• _原文_

______________________________

1998年の厚生省研究班で提唱された石川哲博士の診断基準を採用して、化学物質過敏症の存在は肯定できるとして、この診断基準をYさんの症状に当てはめて化学物質過敏症に罹患していたと認めたものである。

そして、化学物質過敏症の病因として「比較的大量の化学物質に曝露される」か、「低濃度の有害化学物質に繰り返し長期に曝露されると」発症するとし、後者に当るYさんの場合は「5年半もの期間にわたり有機溶剤にかなりの程度曝露されていた」として、Yさんの化学物質過敏症の罹患を認めた。

 判決は、トルエンなどの作業環境測定による管理濃度が基準値以下だったのを根拠に、「有機溶剤の高濃度曝露又は大量曝露があったとは到底認められない」という第1審判決(岡山地裁2008年6月24日)の被告側主張に対し、「化学物質過敏症は低濃度の有害化学物質の長期間反復曝露」で発症するとして、急性の有機溶剤中毒と区別して化学物質過敏症を認めた点でも画期的であった。

 この判決で、トルエン、キシレン等の有害化学物質と化学物資過敏症との因果関係を証明する重要な証拠として採用されたのは、「トルエン、キシレン等の負荷テストに陽性である」とするデータだった。

この負荷テストは、石川診断基準の検査項目にも加えられているが、クリーンルームにおいて被験者が直接極めて微量の化学物質を吸入し、その反応を診るものである。

判決後、被告である厚生労働省が上告しなかったため判決は確定した。

この判決で、曝露した化学物質と化学物質過敏症との因果関係を明らかにする有力な証拠として認められた負荷試験を実施できるクリーンルームを備えた全国の病院を調査したところ、軒並み閉鎖されていることがわかった。

この画期的な判決を活かし、多くのCS患者のためにも復活させてほしい。

2.認定をめぐる状況
 初期の状況
 厚生労働省は、化学物質過敏症について、「その病態や発生機序について未解明な点が多く、現段階では確立された疾病の概念になっていないことから、保健給付の対象とはしていないところである」(内閣衆質169第471号平成20年6月13日の政府答弁)との見解を示している。

しかしながら、労災の請求書の傷病の部位及び傷病名欄に「化学物質過敏症」と記載されてあっても、調査の結果、当該疾病が平成8年労働省告示第33号(労働基準法施行規則別表第1の2第4号の規定に基づく厚生労働大臣が指定する化学物質及び化合物(合金を含む)並びに厚生労働大臣が定める疾病)に示されているものは該当し、かつ、業務に起因することが明らかならば保険給付の対象となる、としている。

要するに、「化学物質過敏症」という病名は認めないが、その疾病が、特定の化学物質に曝露する業務に起因することが明らかであれば、認めてもよいという考え方だ。

______________________________

• _提示項目_
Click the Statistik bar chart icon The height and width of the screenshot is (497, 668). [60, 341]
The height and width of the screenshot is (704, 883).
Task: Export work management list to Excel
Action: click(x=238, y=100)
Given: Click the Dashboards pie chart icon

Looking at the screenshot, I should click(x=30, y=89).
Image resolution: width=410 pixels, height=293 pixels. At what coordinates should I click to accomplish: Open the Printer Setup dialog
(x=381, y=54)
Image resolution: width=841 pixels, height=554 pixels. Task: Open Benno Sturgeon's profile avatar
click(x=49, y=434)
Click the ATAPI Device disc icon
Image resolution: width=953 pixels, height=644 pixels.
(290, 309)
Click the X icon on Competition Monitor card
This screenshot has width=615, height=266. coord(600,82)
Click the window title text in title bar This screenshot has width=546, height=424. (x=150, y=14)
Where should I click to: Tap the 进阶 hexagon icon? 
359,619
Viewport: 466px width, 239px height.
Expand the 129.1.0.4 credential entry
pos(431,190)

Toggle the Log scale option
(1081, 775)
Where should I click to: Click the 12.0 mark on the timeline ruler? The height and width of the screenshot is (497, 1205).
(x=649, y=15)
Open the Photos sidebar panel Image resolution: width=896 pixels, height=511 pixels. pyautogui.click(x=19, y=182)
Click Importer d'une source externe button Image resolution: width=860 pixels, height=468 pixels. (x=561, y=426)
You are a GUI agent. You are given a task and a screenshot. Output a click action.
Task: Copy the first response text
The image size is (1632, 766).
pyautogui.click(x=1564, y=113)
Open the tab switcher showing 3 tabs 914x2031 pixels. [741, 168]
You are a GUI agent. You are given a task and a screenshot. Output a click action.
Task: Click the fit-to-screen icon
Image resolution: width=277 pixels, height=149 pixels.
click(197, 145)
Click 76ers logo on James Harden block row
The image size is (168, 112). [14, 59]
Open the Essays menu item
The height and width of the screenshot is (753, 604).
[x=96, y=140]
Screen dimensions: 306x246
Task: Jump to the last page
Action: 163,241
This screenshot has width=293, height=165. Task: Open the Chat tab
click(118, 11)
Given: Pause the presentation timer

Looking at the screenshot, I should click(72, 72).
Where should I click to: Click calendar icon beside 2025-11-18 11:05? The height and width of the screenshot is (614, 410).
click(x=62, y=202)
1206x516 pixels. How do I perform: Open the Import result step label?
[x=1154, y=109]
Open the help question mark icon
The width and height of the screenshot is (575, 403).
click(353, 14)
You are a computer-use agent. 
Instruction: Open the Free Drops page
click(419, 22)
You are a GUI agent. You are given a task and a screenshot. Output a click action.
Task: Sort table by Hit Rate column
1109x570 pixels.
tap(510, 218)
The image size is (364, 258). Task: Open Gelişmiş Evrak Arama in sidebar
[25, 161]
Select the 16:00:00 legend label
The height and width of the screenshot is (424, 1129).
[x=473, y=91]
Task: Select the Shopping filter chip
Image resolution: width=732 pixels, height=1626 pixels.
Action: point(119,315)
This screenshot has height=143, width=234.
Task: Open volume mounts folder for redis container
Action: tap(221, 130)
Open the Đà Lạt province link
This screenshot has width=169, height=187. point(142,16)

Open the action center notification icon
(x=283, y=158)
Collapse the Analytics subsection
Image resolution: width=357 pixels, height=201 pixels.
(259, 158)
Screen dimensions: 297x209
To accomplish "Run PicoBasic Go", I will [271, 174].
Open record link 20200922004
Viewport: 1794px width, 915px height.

______________________________

• _問題 1_
化学物質過敏症の原文のうち、「そして、化学物質過敏症の病因」から「である」とするデータだった。」までを、「である」とするデータだった。」も含めてそのまま書き出せ。
• _問題 2_
化学物質過敏症の原文の最後の文に続けて、その先を書き継いでください。
ここでは項目を一切使わない。

• _解答 1_
そして、化学物質過敏症の病因として「比較的大量の化学物質に曝露される」か、「低濃度の有害化学物質に繰り返し長期に曝露されると」発症するとし、後者に当るYさんの場合は「5年半もの期間にわたり有機溶剤にかなりの程度曝露されていた」として、Yさんの化学物質過敏症の罹患を認めた。

 判決は、トルエンなどの作業環境測定による管理濃度が基準値以下だったのを根拠に、「有機溶剤の高濃度曝露又は大量曝露があったとは到底認められない」という第1審判決(岡山地裁2008年6月24日)の被告側主張に対し、「化学物質過敏症は低濃度の有害化学物質の長期間反復曝露」で発症するとして、急性の有機溶剤中毒と区別して化学物質過敏症を認めた点でも画期的であった。

 この判決で、トルエン、キシレン等の有害化学物質と化学物資過敏症との因果関係を証明する重要な証拠として採用されたのは、「トルエン、キシレン等の負荷テストに陽性である」とするデータだった。

• _解答 2_
実際には、急性の有機溶剤中毒のように、高濃度で大量の化学物質に曝露したかどうかで判断されることが多いようだ。

従って、「化学物質過敏症」のように微量で多種類の化学物質に反応する疾病の場合、労災と認められるケースが少ない。

 厚生労働省は、平成20年の時点で「平成15年度から平成19年度までの間において労災の請求書の傷病の部位及び傷病名欄に「化学物質過敏症」記載されているものは14件であり、そのうち支給決定された件数は零件である」(政府答弁)としている。

なお、公害等調整委員会などの調査によれば、平成10年から平成17年の間に7件の化学物質過敏症及びシックハウス症候群が労災認定されている。

化学物質過敏症が社会的問題となったこの時期は、「化学物質過敏症」が労災の対象疾病として認められないにせよ、労働基準法施行規則別表第1の2第4号の規定に基づいて労災認定されていたことがわかる。

ホルムアルデヒド等の一定量の化学物質の曝露が明らかな事例に限られてはいるものの、7件も認定事例があったことは記憶されておいていいだろう。


 「個別症例検討会」の設置以後の状況
 2007年6月21日に厚生労働省内に「化学物質に関する個別事例検討会」が設置されて以降、状況は一変する。

次頁の表3は厚生労働省の職業病認定対策室から情報開示したものだが、18件中1件しか業務上認定されていない。

認定されたケースは、「急性症状のみ業務起因性が認められる」とあり、やはり高濃度で大量の化学物質曝露による有機溶剤中毒として認められたと推定される。

結局、少なくとも「化学物質に関する個別症例検討会」で検討された案件については、「化学物質過敏症」の労災認定は全滅に近いと言わざるをえない。

 この開示行政文書は、文書名を「化学物資過敏症に関する個別症例検討会の第1回~第6回で検査された事例の数及びその検査結果がわかるもの(一覧表)」と特定できたものだけであり、墨消しされている署名、請求人氏名、傷病名以外に、本来ならば検討に要した期間なども情報開示させる必要がある。

しかし、そのようなデータはとっていないということで、署段階での「化学物資過敏症」案件の処理を遅滞させていると思われる同検討会での検討期間について、行政文書開示をさせることはできなかった。

 全国の労基署で労災請求されている化学物質過敏症案件が何件本省協議扱いとなっており、事案処理にどのくらいの期間を要しているのかについては、「化学物質に関する個別事例検討会」にかけられない本省協議事案もあるということなので、その実態は不明である。

 しかし、ひとつ明らかになったことは、「化学物質に関する個別症例検討会」設置の前と後では、労災認定状況に雲泥の差があるということ。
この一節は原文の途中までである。